## [WORK REQUIRED]
Filter the records, keeping every line that has the string "Policy".

═════ DATA PROVIDED ═════

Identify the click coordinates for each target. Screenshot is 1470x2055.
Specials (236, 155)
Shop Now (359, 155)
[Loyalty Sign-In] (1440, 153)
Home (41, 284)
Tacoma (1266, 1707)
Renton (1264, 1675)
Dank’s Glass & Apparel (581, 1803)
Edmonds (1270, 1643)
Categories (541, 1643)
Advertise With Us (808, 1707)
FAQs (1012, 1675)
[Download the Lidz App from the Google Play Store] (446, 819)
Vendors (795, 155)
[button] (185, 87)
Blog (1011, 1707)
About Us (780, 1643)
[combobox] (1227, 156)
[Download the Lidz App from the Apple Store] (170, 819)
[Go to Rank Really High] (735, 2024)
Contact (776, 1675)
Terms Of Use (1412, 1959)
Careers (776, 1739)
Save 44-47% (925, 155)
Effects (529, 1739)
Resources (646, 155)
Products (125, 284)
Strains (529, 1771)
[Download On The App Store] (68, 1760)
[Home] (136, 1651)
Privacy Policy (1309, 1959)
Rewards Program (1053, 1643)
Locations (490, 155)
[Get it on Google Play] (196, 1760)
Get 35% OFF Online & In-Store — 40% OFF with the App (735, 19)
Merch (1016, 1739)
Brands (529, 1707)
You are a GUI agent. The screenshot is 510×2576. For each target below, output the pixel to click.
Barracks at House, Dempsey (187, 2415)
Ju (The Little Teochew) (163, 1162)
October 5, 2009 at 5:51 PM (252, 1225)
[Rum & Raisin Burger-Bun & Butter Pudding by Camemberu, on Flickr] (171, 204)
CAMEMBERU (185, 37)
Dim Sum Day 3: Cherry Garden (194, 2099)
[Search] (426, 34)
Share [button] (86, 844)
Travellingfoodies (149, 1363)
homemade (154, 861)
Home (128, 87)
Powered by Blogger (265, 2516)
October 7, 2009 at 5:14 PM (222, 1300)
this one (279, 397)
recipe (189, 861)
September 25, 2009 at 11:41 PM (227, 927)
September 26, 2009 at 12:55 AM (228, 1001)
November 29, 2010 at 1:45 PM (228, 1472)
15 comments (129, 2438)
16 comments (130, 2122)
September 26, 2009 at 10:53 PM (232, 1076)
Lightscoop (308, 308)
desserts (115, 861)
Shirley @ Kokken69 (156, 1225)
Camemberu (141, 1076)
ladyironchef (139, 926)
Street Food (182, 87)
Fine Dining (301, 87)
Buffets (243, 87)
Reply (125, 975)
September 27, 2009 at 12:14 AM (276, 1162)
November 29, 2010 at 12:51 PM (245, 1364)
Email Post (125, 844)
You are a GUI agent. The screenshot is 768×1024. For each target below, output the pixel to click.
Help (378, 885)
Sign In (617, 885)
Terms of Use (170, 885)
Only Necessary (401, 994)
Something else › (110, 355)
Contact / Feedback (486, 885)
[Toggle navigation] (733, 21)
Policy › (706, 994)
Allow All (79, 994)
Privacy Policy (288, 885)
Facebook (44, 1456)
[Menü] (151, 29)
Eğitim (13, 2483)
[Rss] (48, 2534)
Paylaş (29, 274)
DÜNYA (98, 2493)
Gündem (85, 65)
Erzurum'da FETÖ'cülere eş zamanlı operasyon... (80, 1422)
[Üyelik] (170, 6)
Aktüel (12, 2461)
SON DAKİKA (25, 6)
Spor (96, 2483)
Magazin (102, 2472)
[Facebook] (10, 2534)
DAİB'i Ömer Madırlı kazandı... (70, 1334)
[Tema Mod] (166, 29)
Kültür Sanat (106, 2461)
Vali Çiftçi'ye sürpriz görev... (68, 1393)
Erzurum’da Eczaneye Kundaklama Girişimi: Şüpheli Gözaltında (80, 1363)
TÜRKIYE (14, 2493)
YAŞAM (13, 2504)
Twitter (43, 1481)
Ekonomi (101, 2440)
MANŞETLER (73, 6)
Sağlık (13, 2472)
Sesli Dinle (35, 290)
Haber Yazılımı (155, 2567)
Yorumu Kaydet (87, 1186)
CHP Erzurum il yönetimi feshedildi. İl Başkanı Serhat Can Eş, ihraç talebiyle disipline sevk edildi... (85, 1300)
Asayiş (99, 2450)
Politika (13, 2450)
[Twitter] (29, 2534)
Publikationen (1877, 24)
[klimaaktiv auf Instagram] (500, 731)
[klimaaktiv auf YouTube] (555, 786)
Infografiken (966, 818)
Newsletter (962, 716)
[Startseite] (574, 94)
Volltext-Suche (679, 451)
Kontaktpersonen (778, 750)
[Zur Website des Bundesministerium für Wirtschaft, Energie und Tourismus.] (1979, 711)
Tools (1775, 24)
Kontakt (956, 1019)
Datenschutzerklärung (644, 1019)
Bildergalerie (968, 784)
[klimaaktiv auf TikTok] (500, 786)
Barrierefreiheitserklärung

═════

## [EXPECTED OUTPUT]
Privacy Policy (1309, 1959)
Policy › (706, 994)
Privacy Policy (288, 885)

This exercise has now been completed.